(Saved data entries)
= = = = =

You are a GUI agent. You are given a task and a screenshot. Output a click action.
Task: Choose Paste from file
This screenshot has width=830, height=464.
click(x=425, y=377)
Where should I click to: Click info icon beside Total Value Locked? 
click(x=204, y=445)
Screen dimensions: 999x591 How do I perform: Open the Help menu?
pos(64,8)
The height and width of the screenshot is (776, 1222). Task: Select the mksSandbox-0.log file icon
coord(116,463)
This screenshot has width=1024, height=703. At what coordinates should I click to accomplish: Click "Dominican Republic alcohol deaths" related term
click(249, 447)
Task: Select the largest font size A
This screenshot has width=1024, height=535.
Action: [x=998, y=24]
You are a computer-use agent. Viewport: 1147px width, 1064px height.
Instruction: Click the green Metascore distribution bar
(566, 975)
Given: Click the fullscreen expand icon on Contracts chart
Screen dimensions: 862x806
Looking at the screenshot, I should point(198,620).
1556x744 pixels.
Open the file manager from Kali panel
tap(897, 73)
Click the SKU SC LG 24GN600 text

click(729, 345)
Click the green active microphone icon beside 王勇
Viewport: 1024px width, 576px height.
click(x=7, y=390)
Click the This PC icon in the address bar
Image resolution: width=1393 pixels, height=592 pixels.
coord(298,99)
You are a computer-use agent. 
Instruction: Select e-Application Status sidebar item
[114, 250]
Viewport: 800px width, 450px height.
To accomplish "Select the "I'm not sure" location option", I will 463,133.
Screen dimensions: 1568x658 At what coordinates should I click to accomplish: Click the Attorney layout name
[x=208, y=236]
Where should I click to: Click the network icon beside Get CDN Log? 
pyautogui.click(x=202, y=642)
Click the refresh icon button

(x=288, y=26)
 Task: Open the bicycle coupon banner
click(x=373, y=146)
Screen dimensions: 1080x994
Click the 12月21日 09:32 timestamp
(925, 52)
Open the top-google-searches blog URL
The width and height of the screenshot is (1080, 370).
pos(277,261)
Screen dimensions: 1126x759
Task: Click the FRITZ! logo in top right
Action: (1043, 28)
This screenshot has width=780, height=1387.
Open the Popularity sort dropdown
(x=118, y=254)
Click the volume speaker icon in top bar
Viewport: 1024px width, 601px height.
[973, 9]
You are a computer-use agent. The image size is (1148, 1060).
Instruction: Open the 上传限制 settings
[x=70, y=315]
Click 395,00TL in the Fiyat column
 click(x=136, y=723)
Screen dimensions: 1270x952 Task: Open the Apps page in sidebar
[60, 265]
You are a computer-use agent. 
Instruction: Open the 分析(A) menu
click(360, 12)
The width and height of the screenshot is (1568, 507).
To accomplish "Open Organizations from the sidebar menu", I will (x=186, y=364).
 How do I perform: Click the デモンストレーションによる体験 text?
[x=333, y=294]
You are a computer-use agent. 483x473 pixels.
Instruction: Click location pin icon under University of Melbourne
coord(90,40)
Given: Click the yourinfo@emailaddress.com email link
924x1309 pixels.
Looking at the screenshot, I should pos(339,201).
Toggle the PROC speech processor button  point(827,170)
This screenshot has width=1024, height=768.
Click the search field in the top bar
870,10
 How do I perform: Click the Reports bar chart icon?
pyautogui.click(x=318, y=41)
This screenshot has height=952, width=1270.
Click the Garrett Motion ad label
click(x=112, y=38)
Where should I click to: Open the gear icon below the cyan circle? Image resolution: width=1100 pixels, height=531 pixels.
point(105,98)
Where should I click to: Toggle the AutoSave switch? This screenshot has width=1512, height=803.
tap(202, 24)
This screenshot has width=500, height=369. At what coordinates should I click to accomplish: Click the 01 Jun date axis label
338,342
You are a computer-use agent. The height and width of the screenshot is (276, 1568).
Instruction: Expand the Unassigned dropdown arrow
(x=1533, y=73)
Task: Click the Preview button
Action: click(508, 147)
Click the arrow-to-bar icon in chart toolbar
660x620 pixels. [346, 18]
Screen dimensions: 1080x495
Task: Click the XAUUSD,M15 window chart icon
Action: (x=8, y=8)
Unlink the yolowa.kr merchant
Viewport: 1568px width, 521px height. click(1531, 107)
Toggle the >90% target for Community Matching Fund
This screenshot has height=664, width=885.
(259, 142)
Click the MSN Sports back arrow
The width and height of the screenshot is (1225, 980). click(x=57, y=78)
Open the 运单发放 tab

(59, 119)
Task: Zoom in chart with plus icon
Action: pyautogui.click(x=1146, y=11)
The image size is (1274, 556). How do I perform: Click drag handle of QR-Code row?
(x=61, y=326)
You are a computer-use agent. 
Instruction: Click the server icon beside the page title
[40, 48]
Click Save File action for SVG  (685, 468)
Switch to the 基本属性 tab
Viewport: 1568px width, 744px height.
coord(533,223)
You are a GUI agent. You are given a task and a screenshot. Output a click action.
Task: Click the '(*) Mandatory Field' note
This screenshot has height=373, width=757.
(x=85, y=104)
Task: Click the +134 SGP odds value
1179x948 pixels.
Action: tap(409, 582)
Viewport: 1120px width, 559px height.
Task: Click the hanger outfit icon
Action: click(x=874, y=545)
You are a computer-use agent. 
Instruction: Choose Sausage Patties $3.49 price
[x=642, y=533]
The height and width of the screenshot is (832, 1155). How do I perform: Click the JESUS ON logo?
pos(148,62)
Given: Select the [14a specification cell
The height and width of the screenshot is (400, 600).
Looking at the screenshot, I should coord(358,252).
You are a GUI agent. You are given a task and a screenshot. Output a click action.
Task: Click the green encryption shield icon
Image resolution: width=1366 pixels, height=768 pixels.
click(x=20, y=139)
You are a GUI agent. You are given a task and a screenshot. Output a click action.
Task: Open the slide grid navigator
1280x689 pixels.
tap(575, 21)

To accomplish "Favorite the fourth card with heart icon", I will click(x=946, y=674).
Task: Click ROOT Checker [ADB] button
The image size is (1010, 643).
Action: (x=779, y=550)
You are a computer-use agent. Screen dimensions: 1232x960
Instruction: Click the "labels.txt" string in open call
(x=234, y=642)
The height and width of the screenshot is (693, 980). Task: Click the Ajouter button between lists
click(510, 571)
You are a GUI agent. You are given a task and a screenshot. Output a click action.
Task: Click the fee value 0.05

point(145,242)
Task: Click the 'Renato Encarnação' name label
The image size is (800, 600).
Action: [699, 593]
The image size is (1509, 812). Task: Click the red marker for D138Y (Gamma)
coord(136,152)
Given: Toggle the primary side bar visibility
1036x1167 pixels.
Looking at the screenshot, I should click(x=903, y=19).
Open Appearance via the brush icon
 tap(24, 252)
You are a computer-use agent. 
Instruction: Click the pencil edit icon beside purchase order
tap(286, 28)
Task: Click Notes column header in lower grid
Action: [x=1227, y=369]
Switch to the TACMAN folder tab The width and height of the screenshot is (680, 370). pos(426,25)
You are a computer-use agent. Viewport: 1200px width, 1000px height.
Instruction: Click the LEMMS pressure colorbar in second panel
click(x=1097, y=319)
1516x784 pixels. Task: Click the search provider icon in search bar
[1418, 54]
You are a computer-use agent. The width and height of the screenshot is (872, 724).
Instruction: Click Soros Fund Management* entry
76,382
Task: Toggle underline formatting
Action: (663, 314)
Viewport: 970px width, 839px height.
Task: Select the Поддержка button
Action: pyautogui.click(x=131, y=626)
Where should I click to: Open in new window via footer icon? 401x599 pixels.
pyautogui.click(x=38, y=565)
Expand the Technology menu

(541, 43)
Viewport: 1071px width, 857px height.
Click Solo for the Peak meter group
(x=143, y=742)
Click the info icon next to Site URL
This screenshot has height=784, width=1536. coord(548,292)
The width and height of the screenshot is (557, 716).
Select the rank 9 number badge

= = = = =

Begin with the line above that has "Task: Open the bicycle coupon banner" and continue through the line that has "Screen dimensions: 1080x994", setting each one down exactly. Stop there.

- **Answer box**:
 Task: Open the bicycle coupon banner
click(x=373, y=146)
Screen dimensions: 1080x994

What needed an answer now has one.